WHAT IS NEEDED >> Exactly as written, please repeat the data that follows, but not the pictures.

START RECORD EXTRACTS

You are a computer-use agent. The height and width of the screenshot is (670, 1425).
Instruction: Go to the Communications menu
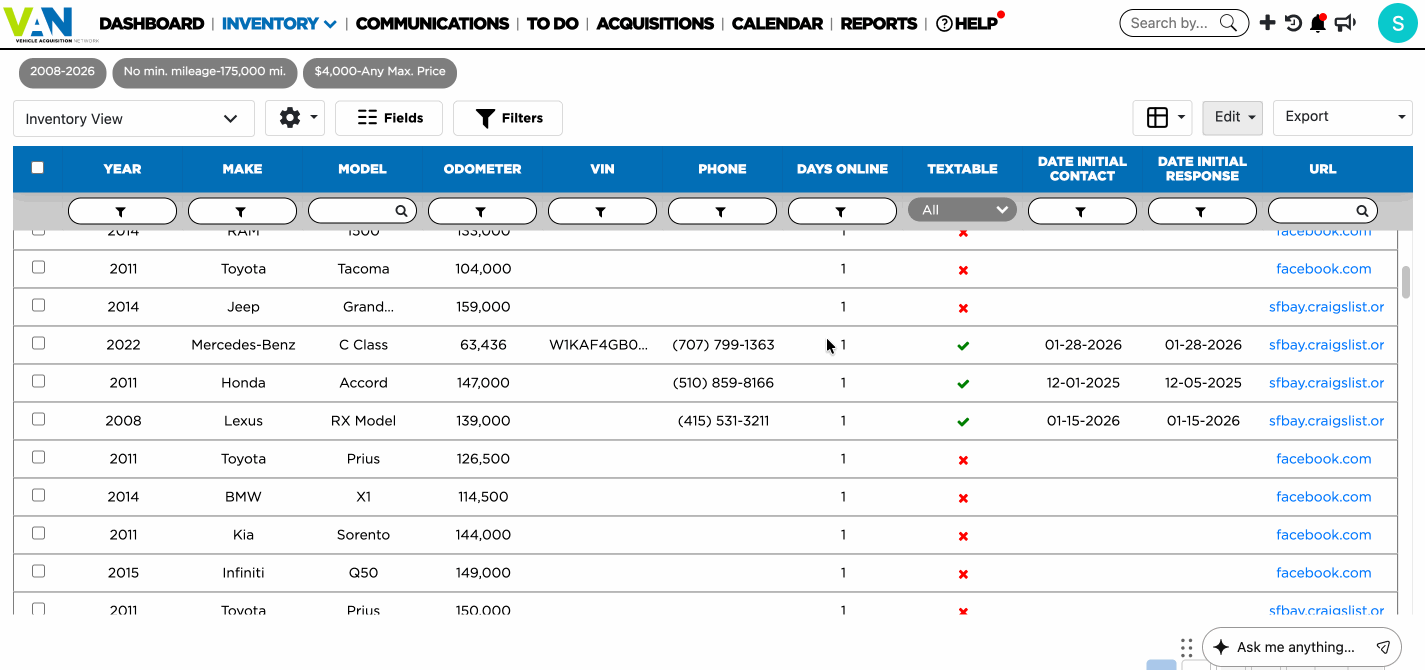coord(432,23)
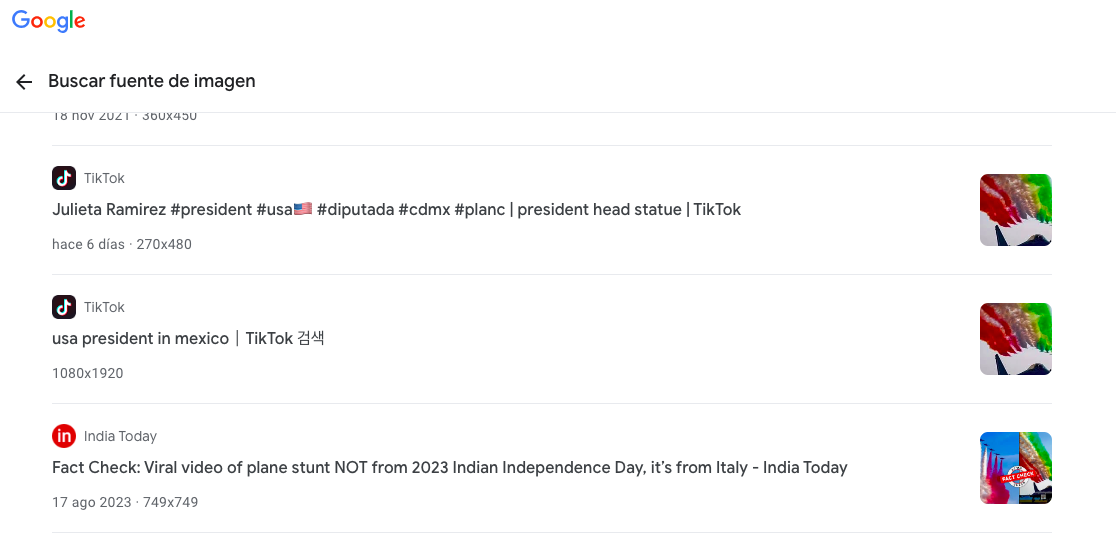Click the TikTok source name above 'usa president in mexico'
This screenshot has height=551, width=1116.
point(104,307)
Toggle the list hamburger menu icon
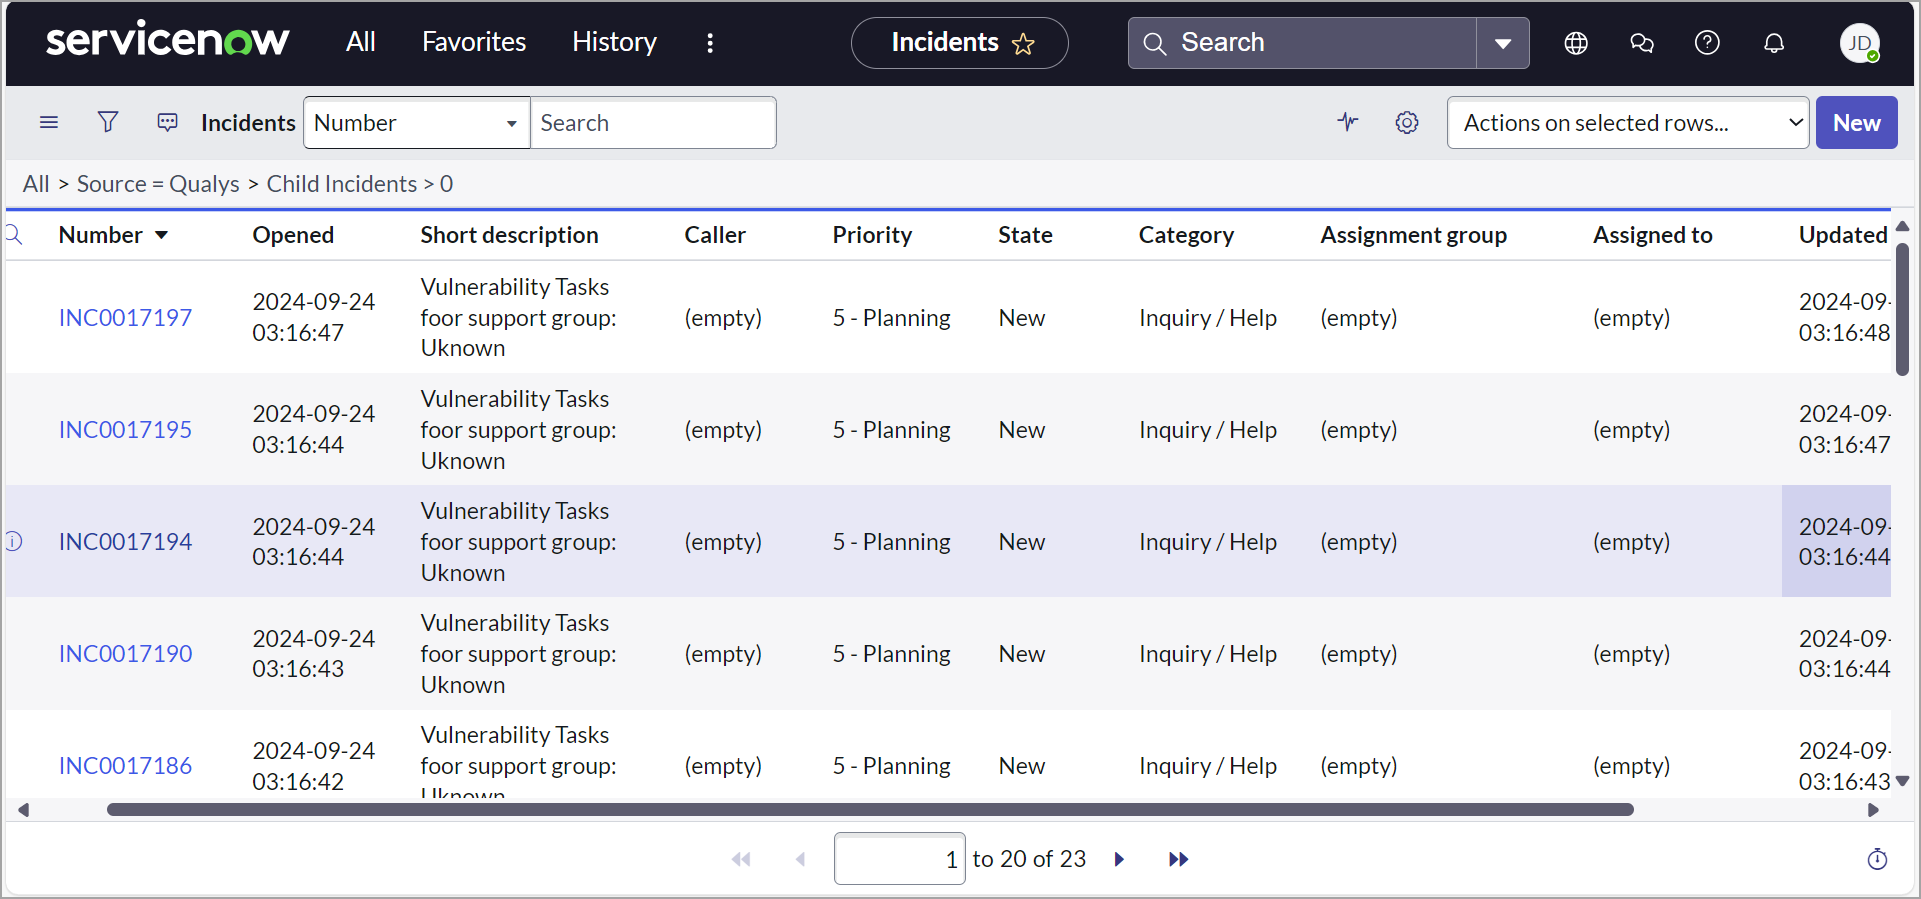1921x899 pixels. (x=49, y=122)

END RECORD EXTRACTS

TASK ANSWER >>
You are a computer-use agent. The height and width of the screenshot is (670, 1425).
Instruction: Go to the Communications menu
coord(432,23)
Click the TikTok source name above 'usa president in mexico'
This screenshot has height=551, width=1116.
point(104,307)
Toggle the list hamburger menu icon
1921x899 pixels. (x=49, y=122)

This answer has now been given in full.